* Texto para leer *
Ese odio que gobierna el mundo
Los desconcertantes acontecimientos geopolíticos actuales han colocado la pasión del odio como protagonista indiscutible de nuestra vida colectiva. Es una pasión que Jacques Lacan una vez definió como una “carrera sin límites”. De hecho, parece que no hay límite.
Por esta razón Sigmund Freud recordó que la pasión del odio siempre precede a la del amor. Tantos quisieran destruir todo lo que impide la voluntad del Uno de afirmarse. Pero a diferencia de la agresión, que es una respuesta reactiva inmediata a las frustraciones impuestas por la presencia del Otro, la pasión del odio aparece como una especie de pasión a largo plazo.
No se consume en una reacción impulsiva, como ocurre en cambio con la agresión, sino que tiende a persistir, a establecerse como pasión “fiel” y “sólida”. Su objetivo no es tanto responder violentamente a lo que se percibe como frustración, sino planificar, con una claridad que puede incluso ser apática, fría, indiferente, su propia afirmación indiscutida en detrimento del Otro.

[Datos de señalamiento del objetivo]

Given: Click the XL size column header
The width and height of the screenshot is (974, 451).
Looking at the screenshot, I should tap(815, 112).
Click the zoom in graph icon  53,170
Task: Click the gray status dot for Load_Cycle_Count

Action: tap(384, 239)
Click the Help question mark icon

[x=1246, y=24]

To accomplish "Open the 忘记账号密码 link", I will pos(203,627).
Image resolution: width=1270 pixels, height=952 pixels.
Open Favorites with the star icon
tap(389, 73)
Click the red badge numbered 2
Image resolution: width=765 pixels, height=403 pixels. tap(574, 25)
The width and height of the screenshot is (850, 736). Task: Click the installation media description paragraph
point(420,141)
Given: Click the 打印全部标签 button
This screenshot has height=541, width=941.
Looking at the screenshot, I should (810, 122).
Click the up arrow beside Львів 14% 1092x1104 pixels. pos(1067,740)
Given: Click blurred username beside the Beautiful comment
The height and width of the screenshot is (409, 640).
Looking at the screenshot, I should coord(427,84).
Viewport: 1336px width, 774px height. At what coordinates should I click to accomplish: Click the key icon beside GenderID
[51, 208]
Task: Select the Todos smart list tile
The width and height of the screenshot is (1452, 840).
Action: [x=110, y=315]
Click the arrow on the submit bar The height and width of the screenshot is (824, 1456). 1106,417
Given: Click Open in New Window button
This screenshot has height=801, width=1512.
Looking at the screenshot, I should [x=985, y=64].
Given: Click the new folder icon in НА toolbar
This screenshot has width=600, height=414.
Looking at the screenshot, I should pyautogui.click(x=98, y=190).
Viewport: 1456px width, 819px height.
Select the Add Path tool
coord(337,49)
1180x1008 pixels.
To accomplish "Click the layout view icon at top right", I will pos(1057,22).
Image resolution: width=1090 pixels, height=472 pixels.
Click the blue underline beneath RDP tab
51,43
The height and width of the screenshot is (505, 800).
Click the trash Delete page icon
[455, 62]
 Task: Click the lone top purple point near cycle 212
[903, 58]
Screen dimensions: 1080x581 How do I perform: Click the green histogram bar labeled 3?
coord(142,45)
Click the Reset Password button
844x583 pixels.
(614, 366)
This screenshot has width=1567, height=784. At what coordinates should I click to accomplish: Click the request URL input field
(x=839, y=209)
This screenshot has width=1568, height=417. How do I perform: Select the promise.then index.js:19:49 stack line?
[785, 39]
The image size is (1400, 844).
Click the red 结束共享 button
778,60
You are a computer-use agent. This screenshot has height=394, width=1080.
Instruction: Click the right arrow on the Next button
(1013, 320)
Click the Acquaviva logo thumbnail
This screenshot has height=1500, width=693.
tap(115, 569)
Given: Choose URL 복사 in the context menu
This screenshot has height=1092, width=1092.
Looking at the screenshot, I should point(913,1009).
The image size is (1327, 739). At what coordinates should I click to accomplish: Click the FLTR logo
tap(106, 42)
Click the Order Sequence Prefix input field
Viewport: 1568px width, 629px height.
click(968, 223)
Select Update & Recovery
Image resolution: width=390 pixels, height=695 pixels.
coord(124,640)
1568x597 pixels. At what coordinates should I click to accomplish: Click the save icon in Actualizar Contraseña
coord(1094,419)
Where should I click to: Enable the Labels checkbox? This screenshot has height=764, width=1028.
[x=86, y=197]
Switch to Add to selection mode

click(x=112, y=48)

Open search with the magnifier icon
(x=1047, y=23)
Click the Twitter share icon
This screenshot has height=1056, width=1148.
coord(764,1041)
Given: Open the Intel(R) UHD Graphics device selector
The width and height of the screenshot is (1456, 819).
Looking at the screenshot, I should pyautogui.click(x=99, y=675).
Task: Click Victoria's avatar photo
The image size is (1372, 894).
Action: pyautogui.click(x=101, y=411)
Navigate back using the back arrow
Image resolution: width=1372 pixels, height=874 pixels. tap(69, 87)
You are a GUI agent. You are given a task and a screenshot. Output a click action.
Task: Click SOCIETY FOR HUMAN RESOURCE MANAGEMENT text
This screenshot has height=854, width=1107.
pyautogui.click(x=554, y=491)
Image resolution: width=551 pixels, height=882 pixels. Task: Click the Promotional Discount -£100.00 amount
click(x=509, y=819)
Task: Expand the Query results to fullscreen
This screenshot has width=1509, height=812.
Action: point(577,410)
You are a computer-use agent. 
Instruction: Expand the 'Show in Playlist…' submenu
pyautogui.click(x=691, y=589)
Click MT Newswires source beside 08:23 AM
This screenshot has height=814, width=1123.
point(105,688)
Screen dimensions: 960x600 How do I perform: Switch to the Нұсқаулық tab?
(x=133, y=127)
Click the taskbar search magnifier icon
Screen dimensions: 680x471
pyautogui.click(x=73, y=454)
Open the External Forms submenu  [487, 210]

* Lista de tareas *
A - Transcribe del texto sobre el odio el fragmento que empieza en las palabras "Por esta razón" y termina después de "a largo plazo.".
B - Resume en menos palabras el párrafo del texto sobre el odio que comienza con "No se consume en una reacción impulsiva", conservando sus datos principales.

* Respuestas por tarea *
A -
Por esta razón Sigmund Freud recordó que la pasión del odio siempre precede a la del amor. Tantos quisieran destruir todo lo que impide la voluntad del Uno de afirmarse. Pero a diferencia de la agresión, que es una respuesta reactiva inmediata a las frustraciones impuestas por la presencia del Otro, la pasión del odio aparece como una especie de pasión a largo plazo.

B - A diferencia de la agresión, el odio no se agota en una reacción impulsiva. Persiste como pasión "fiel" y "sólida". No busca tanto responder con violencia a la frustración como planificar su propia afirmación indiscutida en detrimento del Otro, con una claridad que puede ser fría e indiferente.